DOCUMENT SOURCE.
--------------------
ANALYSES

Une République « une et multiculturelle » ?

Presse
2 mai 2016
D’après le dernier rapport sur le racisme, l’antisémitisme et la xénophobie, publié par la Commission nationale consultative des droits de l’homme (CNCDH), la société française ferait montre d’un plus fort sentiment d’ouverture et de tolérance. Cette tendance peut surprendre dans un contexte national marqué par une vague terroriste-djihadiste sur fond de discours identitaire et sécuritaire. S’agit-il là d’un simple effet post-traumatique d’une société en résilience ou d’un tournant historique dans la représentation que la société française a d’elle-même ? Si les Français acceptent le visage multiculturel de leur propre corps social, notre République peut-elle se penser « une et multiculturelle » ?

L’unité officielle de la République animée par une tradition universaliste et la pluralité réelle des identités qui animent son corps social placent le pays dans une tension latente.

D’un côté, notre modernité, celle du pluralisme et de l’individualisation de la société dans un monde global, interroge les identifications et identités de chacun, précisément parce qu’elles ne vont plus de soi et prennent des formes multiples. Les «identités» sont irréductiblement multiples, mouvantes, complexes : les individus sont rattachés à une diversité d’affiliations et d’appartenances, tandis que la société nationale est «objectivement multiculturelle», en ce qu’elle rassemble «en une unité politique des populations diverses par leurs origines, leurs croyances et leurs conditions sociales» (D. Schnapper). De fait, l’accélération et l’intensification des mouvements migratoires ont consolidé ce pluralisme identitaire.
--------------------
CONSIGNE. Dans l'article sur la République multiculturelle, relevez les thèmes du dernier rapport de la CNCDH tels qu'ils sont nommés dans la première phrase. Les données constituent un matériau indépendant de l'article.

Données de texte et de pointage d'éléments
--------------------
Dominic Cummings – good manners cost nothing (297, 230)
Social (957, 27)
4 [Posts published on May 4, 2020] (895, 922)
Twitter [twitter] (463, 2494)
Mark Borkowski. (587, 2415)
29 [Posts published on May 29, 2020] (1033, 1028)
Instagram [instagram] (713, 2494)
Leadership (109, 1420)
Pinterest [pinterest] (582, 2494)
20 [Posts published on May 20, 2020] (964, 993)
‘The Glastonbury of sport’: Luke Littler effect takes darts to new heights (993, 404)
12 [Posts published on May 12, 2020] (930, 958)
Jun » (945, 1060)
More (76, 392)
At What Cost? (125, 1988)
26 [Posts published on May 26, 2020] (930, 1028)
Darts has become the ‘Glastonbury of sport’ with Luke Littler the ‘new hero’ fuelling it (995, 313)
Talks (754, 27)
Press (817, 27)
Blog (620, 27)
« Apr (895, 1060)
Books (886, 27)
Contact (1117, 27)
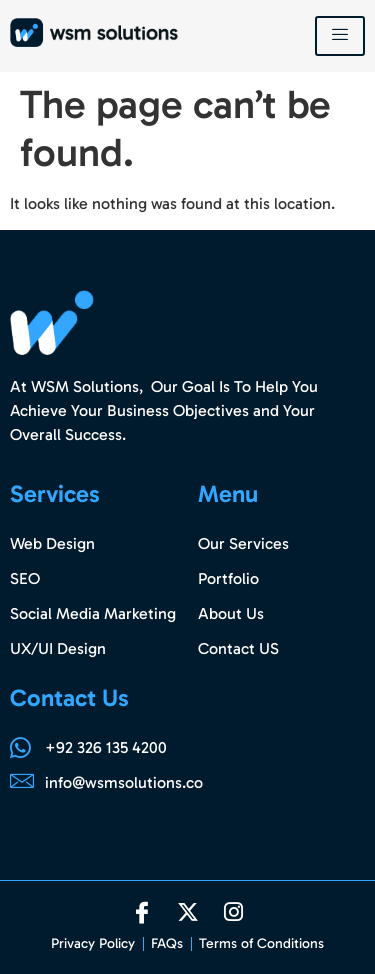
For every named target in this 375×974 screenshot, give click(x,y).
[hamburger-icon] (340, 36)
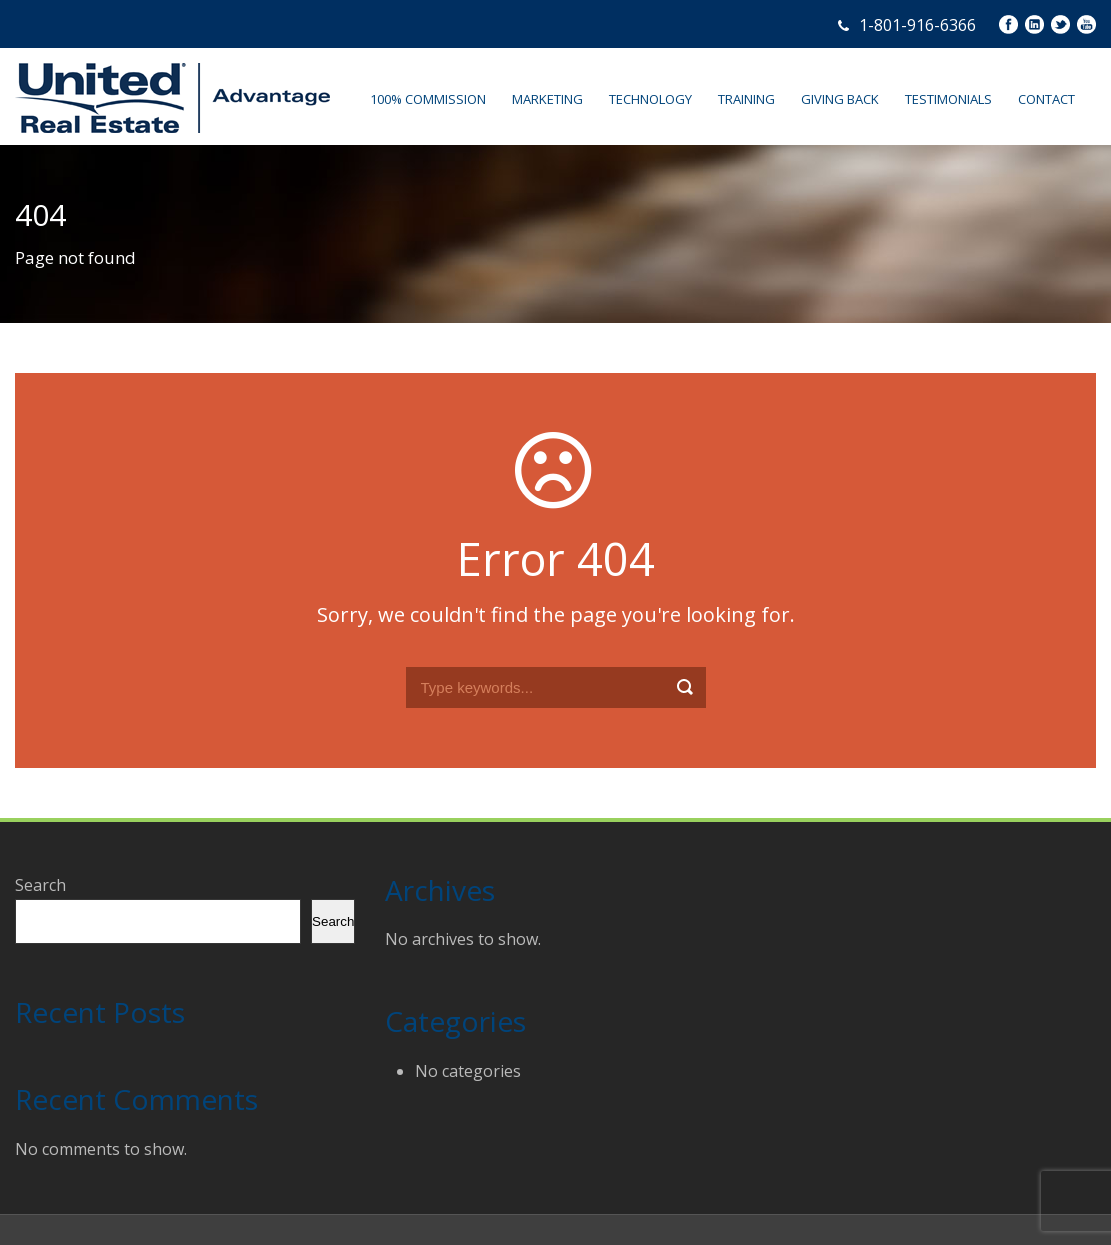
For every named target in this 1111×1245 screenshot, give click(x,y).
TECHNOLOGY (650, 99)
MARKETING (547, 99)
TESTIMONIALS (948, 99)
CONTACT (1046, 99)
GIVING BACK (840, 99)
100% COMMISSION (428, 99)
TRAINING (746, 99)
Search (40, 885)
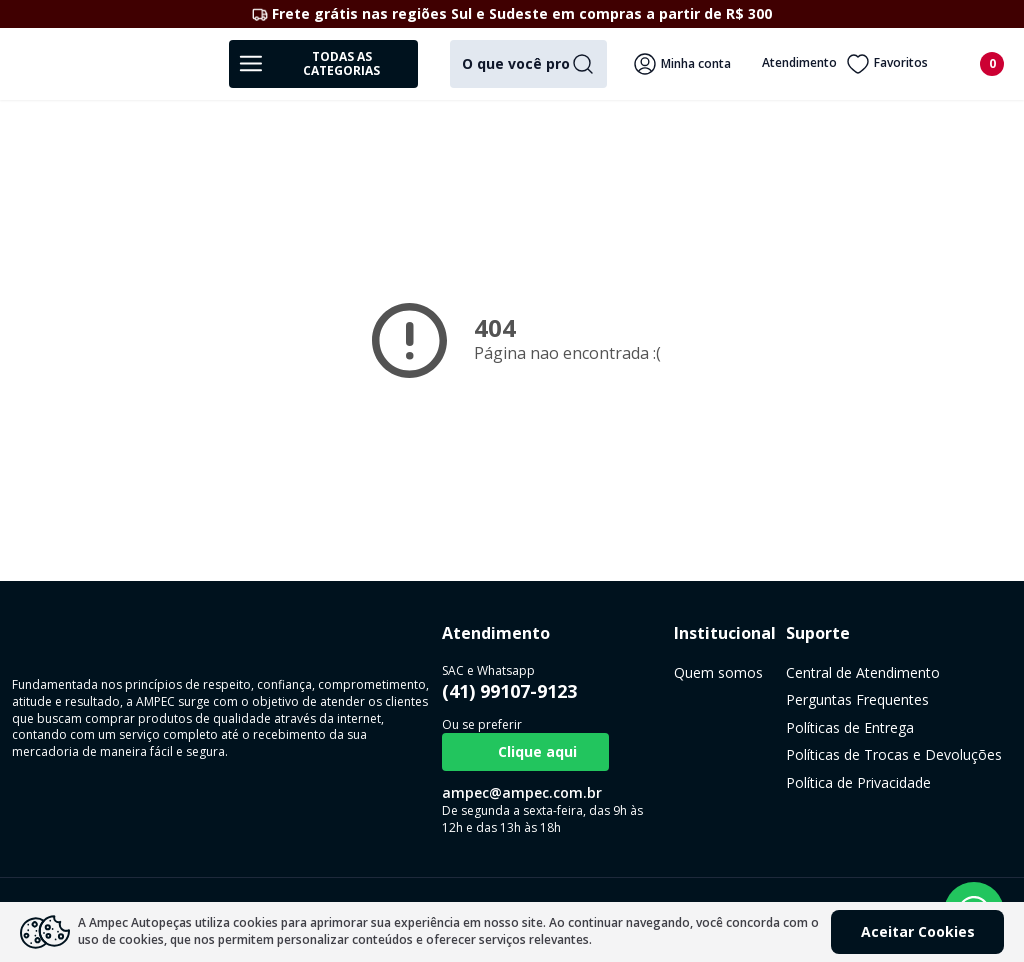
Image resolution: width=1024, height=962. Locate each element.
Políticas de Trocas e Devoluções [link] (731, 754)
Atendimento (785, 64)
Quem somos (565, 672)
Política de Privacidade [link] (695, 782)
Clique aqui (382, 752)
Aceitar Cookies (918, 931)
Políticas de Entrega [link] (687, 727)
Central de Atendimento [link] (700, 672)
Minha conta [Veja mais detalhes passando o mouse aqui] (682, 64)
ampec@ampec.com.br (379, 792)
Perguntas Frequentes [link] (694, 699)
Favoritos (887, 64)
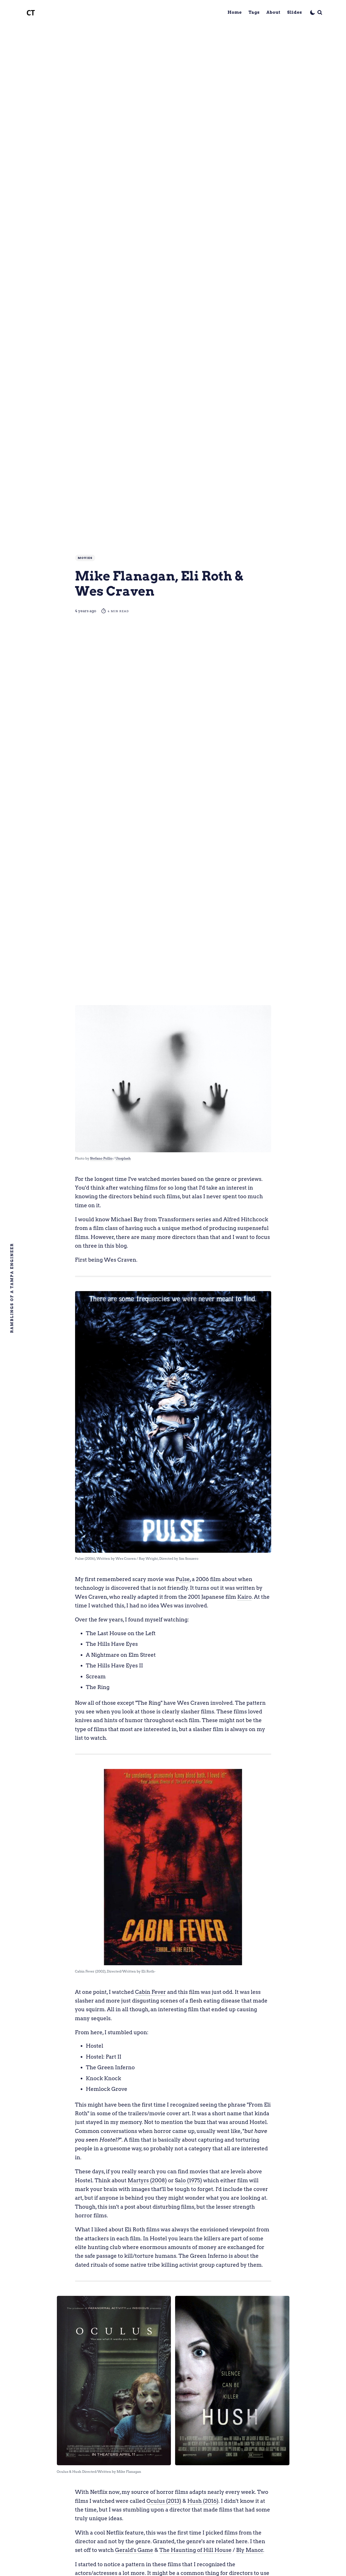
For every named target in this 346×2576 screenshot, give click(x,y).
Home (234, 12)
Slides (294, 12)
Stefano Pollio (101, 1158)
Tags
--------------------
CORRIGÉ. Le racisme, l'antisémitisme et la xénophobie.